Realistically, you shouldn’t write a single line of code without getting a real understanding of your customers’ needs. You don’t need to be a geek to get real customer insights. Actually, it might help you because there is no danger of you to geek out at your customers.

When you contact your potential customers find out the following:

  • What are the challenges your technology solves?
  • Is there a real problem or are you creating a solution to a problem that doesn’t exist?
  • Would they pay for it and how much? The only real proof that they will pay for your technology is to pre-sell. Most companies don’t do this and it is one of the reasons they fail.

Validate your business idea.

Before you even think about building anything test your business idea. A great way to do this is to set up a landing page and drive some traffic to it. It is easy to create a landing page without doing any coding. You can use third party tools like Unbounce or LeadPages. You can pay for traffic on Facebook, forums, or some other social network and measure the number of signups. This way you can quickly figure out you cost of getting a new customer.

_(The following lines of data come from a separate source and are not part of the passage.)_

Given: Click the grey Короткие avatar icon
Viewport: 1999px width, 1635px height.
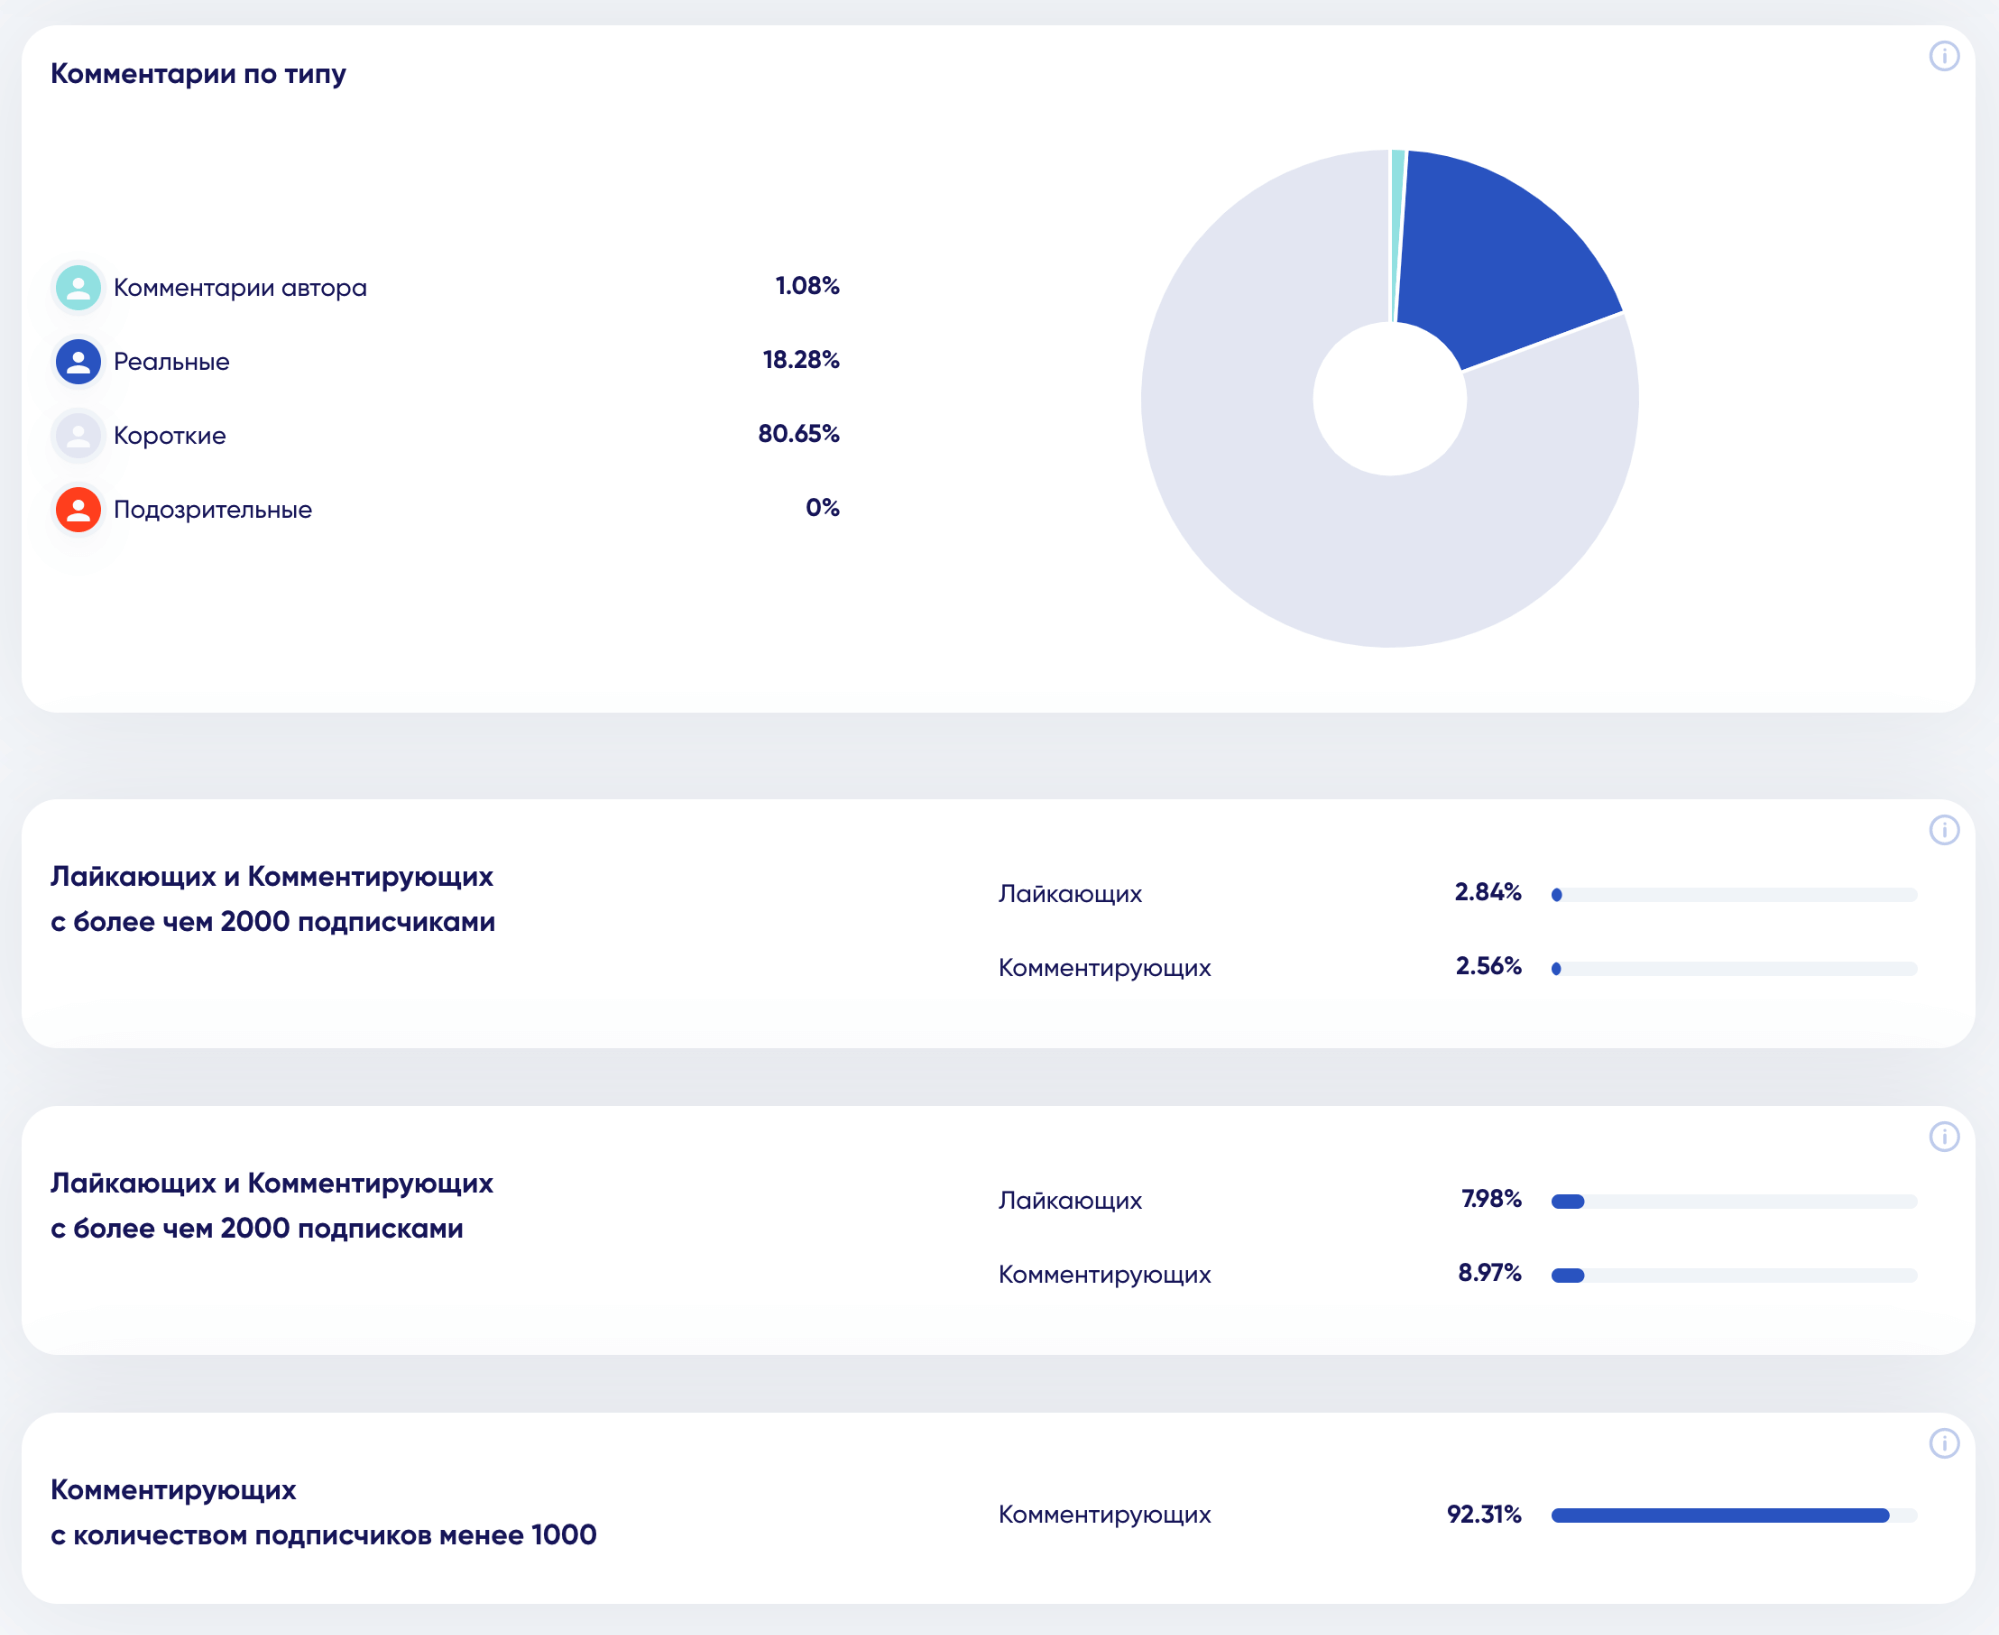Looking at the screenshot, I should coord(78,436).
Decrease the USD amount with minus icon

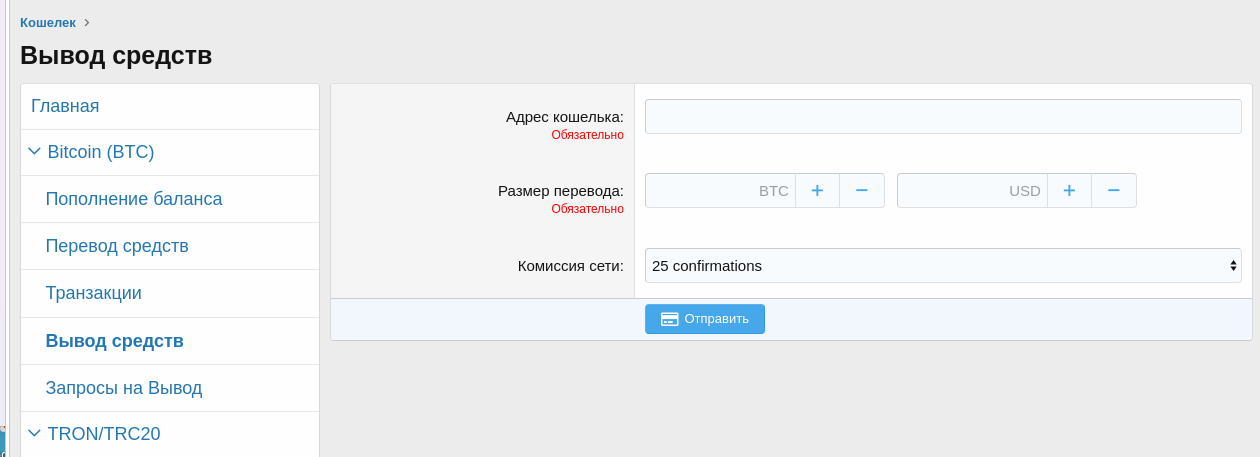[1113, 190]
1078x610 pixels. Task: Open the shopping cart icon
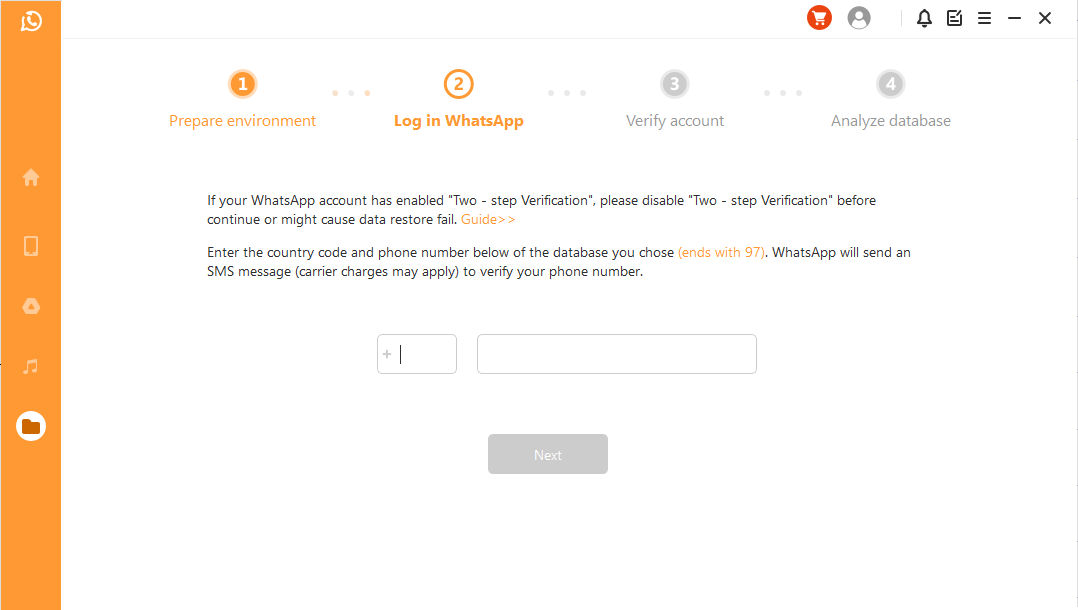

Here is how to validate your business idea:

  • Talk to people about your business idea. It is a huge mistake to treat your idea as a secret. Go out there and share it will people. Pay attention to how people react to your idea.
  • According to Travis Steffen, a serial entrepreneur who scaled and sold 6 tech companies, your idea must come from the customer, not you. He also argues that you only have a valid business idea if you can profitably market it.
  • Find competing products. Yes, every business has competition. Competition is a good thing because it proves that there is a market for your product. If you are creating a specialty software for a specific industry, make sure that there are competing software products on the market. Your job is to create a better version of what is already out there on the market.
  • Listen to what your customers are telling you. When I started my web design business I did not want to offer web hosting. After my customers had asked for years, I stop resisting and now we offer hosting. Many times your market will tell you what you need to sell them, but you have to be willing to listen.
  • Create a simplified version of your product or a minimum viable product as Eric Ries tells you in The Lean Startup.
  • Pre-sell (More on that later.)
  • If you have a product, try crowd funding. Crowdfunding offers a great way to finance and validate your product at the same time.

Build a mockup.

Again, you don’t need to code. You can do this with a piece of paper and pencil. Create a wireframe. To get more sophisticated you can use some image editor or higher someone to do it for you. The important thing here is to develop a tool to demonstrate your idea. You will need this when you talk to prospects, investors, potential team members or co-founders.

Pre-sell.

The proof is in the sales. If you can pre-sell it will be easier, to find a co-founder, more customers, and investors. You can’t argue with sales. If you have a viable business idea and you have done your customer research, you should be able to pre-sell.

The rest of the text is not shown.